XXI Conference on Liquid Crystals Chemistry, Physics and Applications2016 (CLC2016)は2年に一度開催され、40年の長い歴史を有する学会であり、参加者は、液晶研究が非常に活発であるヨーロッパの国々を中心としている。Polish Liquid Crystal Societyが主催しており、ヨーロッパの研究者を中心に多くのネットワークを形成することができ、液晶に関連する光学及びフォトニクス、ディスプレイに関する研究者の積極的なディスカッションが繰り広げられている。また参加者の総数は120名と数はそれほど大人数というわけではないが、日本人は私を含めて6名であり、海外の研究者たちと多くディスカッションするにはうってつけの場である。さらに、宿泊ホテル内で学会が開催されるため、常にホテル内のどこでも研究者同士でディスカッションを繰り広げることができるため、日本以外の多くの研究者と非常に濃密な関係を築くことが可能である。
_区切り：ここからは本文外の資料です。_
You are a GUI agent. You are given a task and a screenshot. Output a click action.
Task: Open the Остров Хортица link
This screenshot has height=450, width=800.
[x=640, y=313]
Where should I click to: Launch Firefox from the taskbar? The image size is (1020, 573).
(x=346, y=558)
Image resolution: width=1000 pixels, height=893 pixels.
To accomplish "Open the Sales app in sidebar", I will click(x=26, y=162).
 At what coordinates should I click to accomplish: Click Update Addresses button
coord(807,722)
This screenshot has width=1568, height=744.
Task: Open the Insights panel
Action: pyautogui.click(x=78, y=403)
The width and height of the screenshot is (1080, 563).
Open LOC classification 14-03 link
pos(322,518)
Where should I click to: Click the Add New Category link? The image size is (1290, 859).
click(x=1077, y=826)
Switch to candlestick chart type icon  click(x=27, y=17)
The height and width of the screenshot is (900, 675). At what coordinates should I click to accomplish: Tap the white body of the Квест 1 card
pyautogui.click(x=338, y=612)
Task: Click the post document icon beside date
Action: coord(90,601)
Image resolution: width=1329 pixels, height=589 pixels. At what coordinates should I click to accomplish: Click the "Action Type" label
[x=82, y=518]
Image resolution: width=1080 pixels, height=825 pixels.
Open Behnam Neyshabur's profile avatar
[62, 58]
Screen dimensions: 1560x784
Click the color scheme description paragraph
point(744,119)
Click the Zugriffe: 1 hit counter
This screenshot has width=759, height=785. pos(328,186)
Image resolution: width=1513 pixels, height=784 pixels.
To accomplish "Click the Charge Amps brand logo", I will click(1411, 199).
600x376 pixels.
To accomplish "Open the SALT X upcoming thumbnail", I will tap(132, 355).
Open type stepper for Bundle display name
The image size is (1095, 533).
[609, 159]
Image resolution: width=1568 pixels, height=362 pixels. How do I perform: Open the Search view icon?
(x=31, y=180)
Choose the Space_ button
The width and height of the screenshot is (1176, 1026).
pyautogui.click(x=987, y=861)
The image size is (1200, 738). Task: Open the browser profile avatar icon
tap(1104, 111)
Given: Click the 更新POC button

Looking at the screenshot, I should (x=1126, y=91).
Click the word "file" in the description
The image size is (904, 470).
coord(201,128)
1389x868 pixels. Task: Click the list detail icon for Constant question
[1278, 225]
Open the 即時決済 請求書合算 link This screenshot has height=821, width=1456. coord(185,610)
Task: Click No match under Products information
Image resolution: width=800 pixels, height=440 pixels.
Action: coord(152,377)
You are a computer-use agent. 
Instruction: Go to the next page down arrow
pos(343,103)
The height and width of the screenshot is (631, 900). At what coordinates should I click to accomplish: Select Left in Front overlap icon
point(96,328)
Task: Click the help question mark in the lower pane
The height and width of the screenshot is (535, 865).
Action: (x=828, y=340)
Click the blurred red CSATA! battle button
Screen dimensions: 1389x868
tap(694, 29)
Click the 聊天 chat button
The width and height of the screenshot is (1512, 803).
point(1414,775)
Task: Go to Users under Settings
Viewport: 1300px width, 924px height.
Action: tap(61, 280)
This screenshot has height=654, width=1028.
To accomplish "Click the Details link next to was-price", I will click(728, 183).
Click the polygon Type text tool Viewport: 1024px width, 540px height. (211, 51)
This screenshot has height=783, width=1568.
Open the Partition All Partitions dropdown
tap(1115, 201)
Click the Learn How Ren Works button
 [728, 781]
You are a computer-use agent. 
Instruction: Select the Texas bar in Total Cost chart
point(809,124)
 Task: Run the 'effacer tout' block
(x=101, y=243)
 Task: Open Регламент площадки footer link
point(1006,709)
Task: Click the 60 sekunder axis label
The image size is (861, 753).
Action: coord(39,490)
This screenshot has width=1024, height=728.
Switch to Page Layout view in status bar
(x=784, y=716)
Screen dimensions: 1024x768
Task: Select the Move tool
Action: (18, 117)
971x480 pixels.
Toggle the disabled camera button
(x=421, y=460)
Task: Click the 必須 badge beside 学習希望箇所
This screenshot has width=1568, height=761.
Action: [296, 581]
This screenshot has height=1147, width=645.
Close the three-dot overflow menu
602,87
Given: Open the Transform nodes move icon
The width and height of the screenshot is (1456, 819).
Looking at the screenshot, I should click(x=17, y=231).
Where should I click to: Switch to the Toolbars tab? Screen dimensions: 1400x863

筆者はエマルションの研究を行っている。エマルションはある流動性物質が他の流動性物質に分散した状態を示す。近年、マイクロ流体デバイスの発展により、液滴の多様な構造を均一に自己組織的に形成することが可能となった。特に筆者はコア部やシェル部に種々の機能性流体を用いることで、多種多様なWater-in-Oil-in-Waterエマルション液滴(マイクロカプセル)を作製し、その光学材料や微細構造形成材料、活性物質のキャリアとしての機能について研究を行っている。本国際会議では全方位レーザー発振が可能であるコレステリック液晶(CLC)マイクロカプセルの回転に関する研究についてポスター発表を行った。
CLCは分子配向方向にねじれを有し、らせん周期構造を形成するため、特定の波長域の光を反射する。そのため、蛍光色素とCLCを組み合わせたレーザー発振の研究が盛んに行われてきた。また、従来CLCは二次元平面状で用いられてきた。しかし、CLC液滴の三次元全方位レーザー発振の報告以降、曲面状のCLCにも注目が集まっている。筆者は液滴同様、全方位レーザー発振が可能であるCLCマイクロカプセルから放出されるレーザーの位相制御を最終目的とし、レーザー位相に密に関係のあるカプセル表面の液晶分子の向き制御を目指した。カプセル表面の液晶分子を間接的に回転させるため、CLCマイクロカプセル全体の回転を行った。CLCマイクロカプセルのシェル部に磁性ナノ粒子(MNP)を添加すると、MNPは自己組織的に棒状凝集体を形成し、均一磁場にCLCマイクロカプセルを静置すると、棒状凝集体が磁場方向に平行になるように動こうとする力が CLCマイクロカプセルに働きCLCマイクロカプセル全体が回転する。光学デバイスとしてのCLCマイクロカプセルの光学特性及び液晶分子配向について多くの議論を行った。
これまでも国際会議に参加した経験は数度あったが、今回ほど日本人の少ない国際学会は初めての経験であった。どうしても日本人がある程度の人数を超えると、日本人同士が固まってしまい、多少の国際交流はできるが、日本人同士の議論も多くなってしまう。しかし今回は日本人も少なかったため、多くのヨーロッパの研究者たちとディスカッションすることができた。また日頃接する機会の少ない分野の研究者が非常に多く参加しており、私のポスター発表に非常に多くの研究者が訪問していただけました。私の研究はディスプレイが主な研究対象となる液晶をカプセル化しており、液晶の研究者にもあまり積極的にディスカッションをしていただけないことがあります。しかし、今回はそういった不安をよそに私の研究展開のためになる多くのディスカッションができました。
さらに、後日連絡があったのですが、young researcher's awardという口頭発表、ポスター発表を含めた若手の全発表者の中から優秀な発表者に送られる賞を受賞することもでき、私にとって国際学会での受賞は初めての経験であり、英語の発表に対して自信を持てる思い出深い学会にもなりました。